Viene consumata fresca o trasformata in marmellata o in pasticceria imbottita con ricotta e ricoperta di cioccolata. Il perché di questo nome lo ritroviamo in una testimonianza raccolta dall'amica scrittrice Cecilia Coppola - ...questa pera è corposa e dolce, ma è necessario che non sia ancora matura quando serve per preparare le famose “ pere mbuttunate”, una vera leccornia, che era considerata anche simbolo di abbondanza e buon augurio.

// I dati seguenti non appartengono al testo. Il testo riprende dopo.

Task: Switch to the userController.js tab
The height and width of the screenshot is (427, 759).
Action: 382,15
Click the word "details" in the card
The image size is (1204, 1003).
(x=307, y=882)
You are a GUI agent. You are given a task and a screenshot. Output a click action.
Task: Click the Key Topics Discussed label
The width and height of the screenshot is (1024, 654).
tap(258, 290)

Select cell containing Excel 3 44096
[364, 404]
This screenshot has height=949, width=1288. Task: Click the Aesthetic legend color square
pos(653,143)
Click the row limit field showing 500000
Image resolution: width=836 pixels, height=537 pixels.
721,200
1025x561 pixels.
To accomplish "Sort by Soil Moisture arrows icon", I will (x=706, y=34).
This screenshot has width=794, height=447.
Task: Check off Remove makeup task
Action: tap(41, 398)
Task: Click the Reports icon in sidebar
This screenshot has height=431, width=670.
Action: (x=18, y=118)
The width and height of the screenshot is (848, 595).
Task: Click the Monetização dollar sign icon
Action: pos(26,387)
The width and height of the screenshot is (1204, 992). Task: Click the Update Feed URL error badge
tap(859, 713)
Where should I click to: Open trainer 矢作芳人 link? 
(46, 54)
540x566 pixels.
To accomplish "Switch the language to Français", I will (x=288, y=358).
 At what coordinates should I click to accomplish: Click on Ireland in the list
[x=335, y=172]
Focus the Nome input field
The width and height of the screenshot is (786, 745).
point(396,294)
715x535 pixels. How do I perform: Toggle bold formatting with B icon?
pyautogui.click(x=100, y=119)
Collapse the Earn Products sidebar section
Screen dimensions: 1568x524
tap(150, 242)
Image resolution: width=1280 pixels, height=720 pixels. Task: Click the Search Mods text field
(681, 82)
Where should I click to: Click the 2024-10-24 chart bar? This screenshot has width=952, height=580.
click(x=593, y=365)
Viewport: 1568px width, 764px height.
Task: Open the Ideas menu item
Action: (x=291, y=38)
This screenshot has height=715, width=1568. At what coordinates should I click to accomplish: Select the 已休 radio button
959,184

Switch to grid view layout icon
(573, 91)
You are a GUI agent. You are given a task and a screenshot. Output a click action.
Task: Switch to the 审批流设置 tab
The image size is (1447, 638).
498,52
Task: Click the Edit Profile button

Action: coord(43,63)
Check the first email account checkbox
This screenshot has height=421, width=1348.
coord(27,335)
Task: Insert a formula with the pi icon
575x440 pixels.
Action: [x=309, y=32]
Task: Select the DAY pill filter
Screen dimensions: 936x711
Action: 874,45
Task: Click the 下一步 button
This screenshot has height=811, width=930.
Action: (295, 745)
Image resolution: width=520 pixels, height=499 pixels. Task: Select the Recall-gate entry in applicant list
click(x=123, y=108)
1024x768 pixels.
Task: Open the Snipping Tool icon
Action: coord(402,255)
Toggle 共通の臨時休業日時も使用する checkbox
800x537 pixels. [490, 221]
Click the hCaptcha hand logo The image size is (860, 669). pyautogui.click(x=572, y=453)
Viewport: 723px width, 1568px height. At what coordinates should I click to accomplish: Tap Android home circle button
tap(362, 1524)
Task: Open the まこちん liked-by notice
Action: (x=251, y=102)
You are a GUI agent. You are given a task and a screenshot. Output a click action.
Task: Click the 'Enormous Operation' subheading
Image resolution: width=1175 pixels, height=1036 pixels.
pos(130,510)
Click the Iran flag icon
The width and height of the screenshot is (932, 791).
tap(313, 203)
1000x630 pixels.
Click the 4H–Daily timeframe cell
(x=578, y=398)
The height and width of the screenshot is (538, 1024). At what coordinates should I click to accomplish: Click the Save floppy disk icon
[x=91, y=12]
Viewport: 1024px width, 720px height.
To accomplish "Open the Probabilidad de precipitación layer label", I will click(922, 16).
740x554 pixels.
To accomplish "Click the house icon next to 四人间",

La signora Giovannina Salvo Irolla mi mette a conoscenza di una singolare storia legata a questo frutto, che la mamma Angelina le raccontava. “ Un contadino aveva un albero di pero, molto dispettoso, perché non aveva mai nel corso degli anni prodotto una sola pera, nonostante le sue cure e la sua attenzione. Per questo, stanco e disilluso, decise di tagliarlo e di vendere il legno, Uno scultore ne acquistò il tronco e fece una statua raffigurante Sant’Antonio che fu benedetta e messa in chiesa. Il contadino, venuto a conoscenza del fatto, si portò accanto all’immagine e disse” Io ti cunosco piro e nun facevi pere, mo’ si Sant’Antonio e vuo’ fa’ ‘e grazie? ”(io ti conosco albero di pero che non produceva alcuna pera, ora che sei Sant’Antonio come puoi fare le grazie?”)”.
Da qui ha origine, con molta probabilità, il nome pera Mast’Antuono e questa frase è diventata proverbiale e si usa nei confronti di qualcuno che vuol sembrare buono e santo ed invece non lo è.
Ma non tutti sanno che con questa pera, maggiormente utilizzata in preparazioni dolciarie, veniva realizzato un ottimo sugo, esisteva infatti un “Ragout di pere “mastantuono”, che è stato "ritrovato" e "riscoperto" da Antonio Cafiero, proprietario del ristorante "La Conca" (III traversa Alimuri - Marina di Alimuri Meta). Appassionato cultore di gastronomia locale, con Antonio in comune, non abbiamo solo il cognome, ma la passione che ci porta alla ricerca dei sapori della tradizione che raccogliamo dalla voce dei nostri anziani, e così le ricette di un tempo.
Il periodo in cui veniva preparato questo ragout era quello di ferragosto, in occasione della festività dell'Assunta. La cucina dei nostri avi era una cucina povera che utilizzava materie prime provenienti da risorse locali.